International Humanitarian Law includes states commitments for securing war victims, supporting prisoners of war, serving the war victims and states obligations in reducing civilian casualties. The international humanitarian law has been defined & interpreted in the four conventions of Geneva 1949. These conventions have been approved by the United Nations under universal general rights. Hence, all states parties of the United Nations are obliged to include the provisions of these conventions in their national laws and accordingly form some structures and mechanisms for applying the international humanitarian law in their political and social lives. These conventions are very crucial for states still in conflicts and war. Afghanistan is a country where the international military forces are widely operating. The military forces of nearly 40 countries are here to fight against the international terrorism. During the last 12 years, we were witnessed of huge civilian causalities in which women and children were the main victims. With regret that civilian causalities became one of the main challenges during military operations in Afghanistan . In order to promote the culture of responsibility among the national and international military forces, it’s very crucial and important to generalize the international humanitarian law.
Developing and promoting the international humanitarian law was one of the main programs of the Civil Society & Human Rights Network of Afghanistan (CSHRN) in its 4 th phase and has therefore conducted some constructive dialogues among the civil society institutions. Based on these dialogues, civil society institutions requested CSHRN to initiate capacity building programs regarding the humanitarian law for its member organizations. According to this proposal, CSHRN’s secretariat has conducted some joint meeting with its member organizations during which a working group of Afghan experts for preparing the first draft of the educational manual regarding the international humanitarian law was formed. The working group has launched its program in eight months with the assistant and cooperation of civil society institutions, governmental agencies, academic institutions, and human rights activists in the capital Kabul and other provinces of Afghanistan . The working group with the support of the experts from the Danish Institute for Human Rights (DIHR) presented the first draft of the educational manual of International Humanitarian Law. The educational manual was sent to CSHRN’s member organizations by the working group and acquired their approval. Based on this educational manual, some educational programs of teacher training, human rights educational school and training workshops will be conducted for civil society organizations in all over the country. Governmental agencies will be also requested to join these programs. On the other hand, efforts will be made in order to conduct these programs for the Afghan military forces on time.

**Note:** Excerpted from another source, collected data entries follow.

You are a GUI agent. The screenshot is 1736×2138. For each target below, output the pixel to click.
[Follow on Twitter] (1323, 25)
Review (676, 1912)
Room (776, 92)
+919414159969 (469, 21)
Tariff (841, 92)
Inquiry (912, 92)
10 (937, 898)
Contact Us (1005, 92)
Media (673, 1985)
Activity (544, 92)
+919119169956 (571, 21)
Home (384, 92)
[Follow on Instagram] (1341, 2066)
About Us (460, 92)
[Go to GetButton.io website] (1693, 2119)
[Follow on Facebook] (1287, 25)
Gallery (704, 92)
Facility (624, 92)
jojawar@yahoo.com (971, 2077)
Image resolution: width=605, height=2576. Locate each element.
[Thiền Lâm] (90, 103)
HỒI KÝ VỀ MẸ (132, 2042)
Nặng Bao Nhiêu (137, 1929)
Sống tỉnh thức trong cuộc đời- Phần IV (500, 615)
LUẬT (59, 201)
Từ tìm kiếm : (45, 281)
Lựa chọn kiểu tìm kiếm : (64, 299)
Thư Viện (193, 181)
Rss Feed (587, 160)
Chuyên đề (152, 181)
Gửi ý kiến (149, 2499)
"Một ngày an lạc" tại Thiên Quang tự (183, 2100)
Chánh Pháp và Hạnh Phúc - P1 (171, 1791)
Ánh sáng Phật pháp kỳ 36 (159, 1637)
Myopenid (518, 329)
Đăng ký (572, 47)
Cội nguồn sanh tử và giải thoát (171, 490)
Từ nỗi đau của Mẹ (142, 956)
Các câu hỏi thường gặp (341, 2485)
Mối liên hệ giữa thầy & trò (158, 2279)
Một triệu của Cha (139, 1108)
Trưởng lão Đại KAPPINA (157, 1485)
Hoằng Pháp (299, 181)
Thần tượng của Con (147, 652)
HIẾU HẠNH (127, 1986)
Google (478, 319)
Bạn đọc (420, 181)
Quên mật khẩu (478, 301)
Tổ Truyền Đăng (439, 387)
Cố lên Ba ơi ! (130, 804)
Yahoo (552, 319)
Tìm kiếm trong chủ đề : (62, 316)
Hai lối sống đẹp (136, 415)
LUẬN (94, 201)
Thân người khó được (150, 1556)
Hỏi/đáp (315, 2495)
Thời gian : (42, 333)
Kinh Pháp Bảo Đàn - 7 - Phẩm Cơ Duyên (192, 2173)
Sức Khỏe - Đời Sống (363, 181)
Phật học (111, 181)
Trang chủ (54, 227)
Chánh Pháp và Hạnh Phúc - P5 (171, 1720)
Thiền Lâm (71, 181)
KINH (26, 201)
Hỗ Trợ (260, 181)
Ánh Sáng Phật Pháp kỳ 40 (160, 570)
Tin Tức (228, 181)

The Afghan Red Crescent Committee has shown its interest regarding this program of CSHRN and announced its cooperation in implementing the human rights educational manual regarding the international humanitarian law. According to this working partnership among the Civil Society & Human Right Network of Afghanistan (CSHRN) and the Red Crescent Committee, educational programs of humanitarian law will be launched for the organizations engaged in the implementation of the international humanitarian law via the educational manual. These educational programs are notably important for ensuring security by the Afghan military forces in the process of security transition.